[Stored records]
┄┄┄┄┄┄┄┄┄┄┄┄┄┄┄┄┄┄┄┄
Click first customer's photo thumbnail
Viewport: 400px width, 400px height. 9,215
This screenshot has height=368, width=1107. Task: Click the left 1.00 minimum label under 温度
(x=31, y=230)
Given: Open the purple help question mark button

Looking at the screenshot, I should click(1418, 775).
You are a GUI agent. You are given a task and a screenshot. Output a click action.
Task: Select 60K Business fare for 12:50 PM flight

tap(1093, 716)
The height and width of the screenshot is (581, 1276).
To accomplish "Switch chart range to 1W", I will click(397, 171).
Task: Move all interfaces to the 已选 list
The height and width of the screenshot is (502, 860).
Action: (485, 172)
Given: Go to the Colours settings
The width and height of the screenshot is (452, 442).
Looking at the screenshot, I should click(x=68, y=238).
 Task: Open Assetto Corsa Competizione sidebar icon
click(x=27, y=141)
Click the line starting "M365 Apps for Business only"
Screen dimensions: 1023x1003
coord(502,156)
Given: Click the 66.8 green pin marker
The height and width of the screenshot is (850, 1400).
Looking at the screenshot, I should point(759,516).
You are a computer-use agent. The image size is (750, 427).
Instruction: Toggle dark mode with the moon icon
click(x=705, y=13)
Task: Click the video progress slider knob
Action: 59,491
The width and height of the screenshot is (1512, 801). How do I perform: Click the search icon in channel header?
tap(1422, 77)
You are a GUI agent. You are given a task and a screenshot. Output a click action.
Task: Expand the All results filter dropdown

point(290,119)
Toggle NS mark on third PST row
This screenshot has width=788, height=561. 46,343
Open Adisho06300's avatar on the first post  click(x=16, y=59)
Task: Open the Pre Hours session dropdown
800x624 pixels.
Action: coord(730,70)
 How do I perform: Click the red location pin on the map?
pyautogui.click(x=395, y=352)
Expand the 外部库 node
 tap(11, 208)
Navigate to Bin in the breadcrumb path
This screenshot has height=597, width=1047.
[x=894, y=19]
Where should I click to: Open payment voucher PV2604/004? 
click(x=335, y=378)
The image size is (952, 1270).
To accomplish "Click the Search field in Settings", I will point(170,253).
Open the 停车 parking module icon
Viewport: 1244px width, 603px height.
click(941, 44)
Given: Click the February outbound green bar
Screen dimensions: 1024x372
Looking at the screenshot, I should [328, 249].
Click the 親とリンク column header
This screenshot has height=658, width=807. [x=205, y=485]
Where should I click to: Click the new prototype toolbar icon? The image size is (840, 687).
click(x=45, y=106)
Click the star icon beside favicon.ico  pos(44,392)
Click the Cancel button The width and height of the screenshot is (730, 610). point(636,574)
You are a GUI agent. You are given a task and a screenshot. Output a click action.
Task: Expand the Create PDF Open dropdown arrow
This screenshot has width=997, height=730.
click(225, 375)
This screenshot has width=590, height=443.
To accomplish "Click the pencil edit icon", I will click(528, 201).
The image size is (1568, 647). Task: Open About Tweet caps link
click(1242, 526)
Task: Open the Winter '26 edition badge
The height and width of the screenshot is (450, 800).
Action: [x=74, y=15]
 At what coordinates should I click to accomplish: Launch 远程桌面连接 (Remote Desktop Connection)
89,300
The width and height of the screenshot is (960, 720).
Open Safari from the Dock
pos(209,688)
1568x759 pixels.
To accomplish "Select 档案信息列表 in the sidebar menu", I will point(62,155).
┄┄┄┄┄┄┄┄┄┄┄┄┄┄┄┄┄┄┄┄
**Prompt**
Would you print exactly, and only, the lines of the data above from the line with "Where should I click to: Open" through the line with "Given: Click the February outbound green bar", inclusive?

**Answer**
Where should I click to: Open payment voucher PV2604/004? 
click(x=335, y=378)
The image size is (952, 1270).
To accomplish "Click the Search field in Settings", I will point(170,253).
Open the 停车 parking module icon
Viewport: 1244px width, 603px height.
click(941, 44)
Given: Click the February outbound green bar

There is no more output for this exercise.